Every forensic team consists of a pathologist, a digital forensic analyst, and a legal professional to ensure every piece of evidence is analysed in context (Jonnalagadda et al., 2024). Interdisciplinary collaboration is also important in cases with multiple jurisdictions (Bhadra & Nair, 2021; Gadelrab & Ghorbani, 2020).

  1. Applications of Modern Forensic Science
  2. Criminal Justice

With the advent of new technologies DNA profiling is transforming the criminal investigation processes. The applications of NGS and forensic genealogy technologies not only solve cold cases but also exonerate the wrongly convicted individuals (Alketbi, 2023; Haddrill, 2021). (Ash & Dineja, 2025) and (Silde & Angelopoulou,2014) demonstrates the importance of digital forensics in retrieving communication histories and using AI to connect suspects to crimes.

  1. Disaster Victim Identification (DVI)

In the case of large-scale disasters, forensic science plays a pivotal role in the identification of the remains by using dental records and 3D imaging as well as mitochondrial DNA (Jonnalagadda et al., 2024; Vodanović & Brkić, 2012).

  1. Cybercrime and Digital Evidence

The use of AI technology as well as metadata is proven useful in the investigation of online fraud, ransomware attacks and stalking (Fatima 2020; Yu, 2021; Warikoo 2014). The methodologies of cyber profiling are indispensable for the extraction and analysis of behavioural information from the digital traces and the data left behind (Spicer, 2019; Marrington, 2009).

  1. Medical-Legal Investigations

CT and MRI scans are making post mortem procedures more efficient by allowing for virtual autopsies and other non-invasive techniques (Rana, 2018). The field of forensic toxicology is being strengthened by the field of pharmacogenomics, allowing for more thorough investigation in forensic pathology (Ahluwalia & Sharma, 2023; Chen, 2022). The innovative procedures are changing forensic pathology by making it objective and more comprehensive.

Additionally, forensic toxicology is used to detect poisons, overdoses, or drug interactions. Toxicological screenings are crucial in cases of suspicious deaths, workplace accidents, and allegations of medical malpractice. The integration of pharmacogenomics now allows forensic scientists to understand individual variations in drug metabolism, offering deeper insight into cause of death or impairment (Rana, 2018). Together, these innovations enhance the forensic pathologist’s ability to produce objective, detailed findings that support justice.
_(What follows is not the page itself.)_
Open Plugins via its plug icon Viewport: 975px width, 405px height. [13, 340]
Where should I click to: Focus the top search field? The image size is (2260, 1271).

  1. Challenges and Limitations

While forensic science has advanced remarkably in the 21st century, it continues to face several persistent challenges and limitations. These range from technical and legal issues to ethical dilemmas and institutional shortcomings. Understanding these constraints is essential for ensuring that the application of forensic technologies remains reliable, equitable, and scientifically grounded.

 

  1. Legal Admissibility And Standardization

Forensic science faces one of its greatest challenges in report variability of different standards from one jurisdiction to the other. Even with the advent of more sophisticated forensic techniques, the lack of consistency in accreditation, the forensic method’s validation protocols, and its calling into question the admissibility of the evidence in court. A good example is the new emerging technology of probabilistic genotyping and forensic phenotyping which, in legal terms, do not have sufficient frameworks and these types of evaluative technologies are usually viewed either by the court or the jury owing to their lack of understanding of their science.

Failure to have accepted systems of forensic standards with the lack of systems for quality assurance as well as lack of forensic guideline criteria further complicates the forensic standardization issue. As pointed out by Jonnalagadda et al. (2024), the lack of forensic education and institutional infrastructure leads to over uneven capabilities of forensics in a given region especially in the developing parts of the globe, (Jonnalagadda et al. 2024).

  1. Ethical Concerns and Privacy Issues

The use of DNA databases and facial recognition and AI-based surveillance systems have profoundly impacted data privacy, consent, and misuse. For example, forensic genetic genealogy has solved cold cases, but its use of public genealogy databases poses ethical dilemmas about the indirect involvement of individuals through the genetic data of their relatives.

In addition, AI-based profiling and risk assessment tools, if trained with biased data, may perpetuate discrimination through already existing prejudices. Alketbi (2023) reinforces the notion of having transparent policies and ethical principles regarding the collection, storage, sharing, and use of genetic and biometric data (Alketbi, 2023).

  1. Issues With Technology Constraints and Bias in Interpretation

There are still problems with advanced technology tools. The accessibility and quality of forensic DNA evidence are still challenging in the areas of decomposition, contamination, and complex mixture interpretation. The application of probabilistic genotyping software in mixture analysis has brought some advances, but the results are not algorithm independent, and in some cases, they need an expert’s interpretation.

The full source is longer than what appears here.